We’re also doubling down on the Global Equality Fund, a groundbreaking partnership between governments, corporations, and foundations. And since 2011 – excuse me – the fund has provided help to partners in more than 80 countries who are advocating for legal reforms and social justice.

We’re also continuing to address challenges that many face as representatives of our government. I know that many of your family members have been denied diplomatic visas and accreditation by certain countries. And that is why I sent instructions worldwide, directing ambassadors to engage host countries at the highest levels on the specific issue of obtaining diplomatic visas and full privileges and immunities for all of our family members – no exclusions. And it is why we recently launched a LGBT working group on diplomatic accreditation.

The department and GLIFAA are also taking concrete steps on other personal issues. This past year, for example, FSI and GLIFAA introduced an online course to broaden education and awareness of LGBTI concerns. And GLIFAA and MED are working together to improve department medical services for transgender employees and candidates.

So we are moving steadily forward. And as each speaker I think has said, we underscore, even as we celebrate and come here to mark pride, our work has to go on and is far from complete. The fight is not yet won, but we should never, ever forget the distance we have traveled. We should never forget what makes America different from almost every other nation.

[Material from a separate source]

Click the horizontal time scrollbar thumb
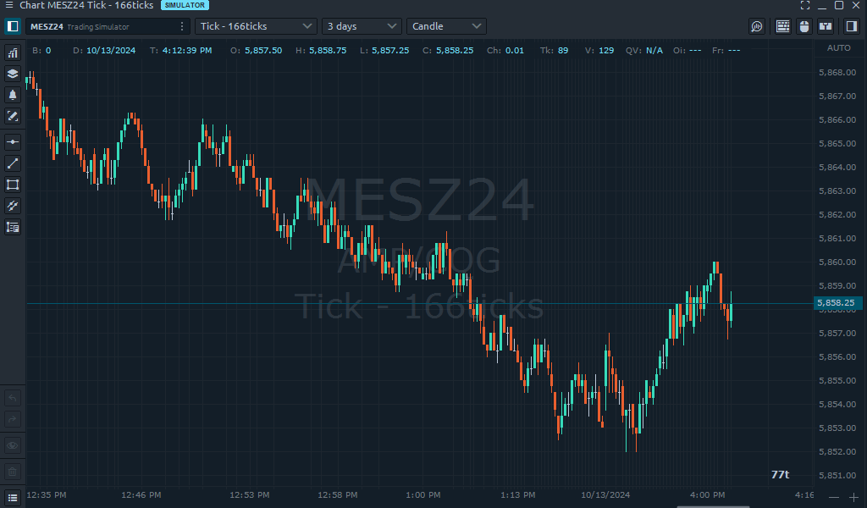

It’s not a common bloodline, folks, or a common religion, or a common ideology, in many places forced on people, or even a common heritage. What makes us different is that we are united by an uncommon idea – the idea that we are all created equal and we are all endowed with inalienable rights.

That’s what defines America. It’s what makes us different from any other country on the face of this planet. It’s worth fighting for. That is the principle that defines us and it is, in the end, what pride means – to speak out for equality, to show solidarity in the cause, and to stand up and say loudly and clearly: No matter where you are, no matter who you love, we stand with you. Happy Pride to everyone and thank you once again. (Applause.)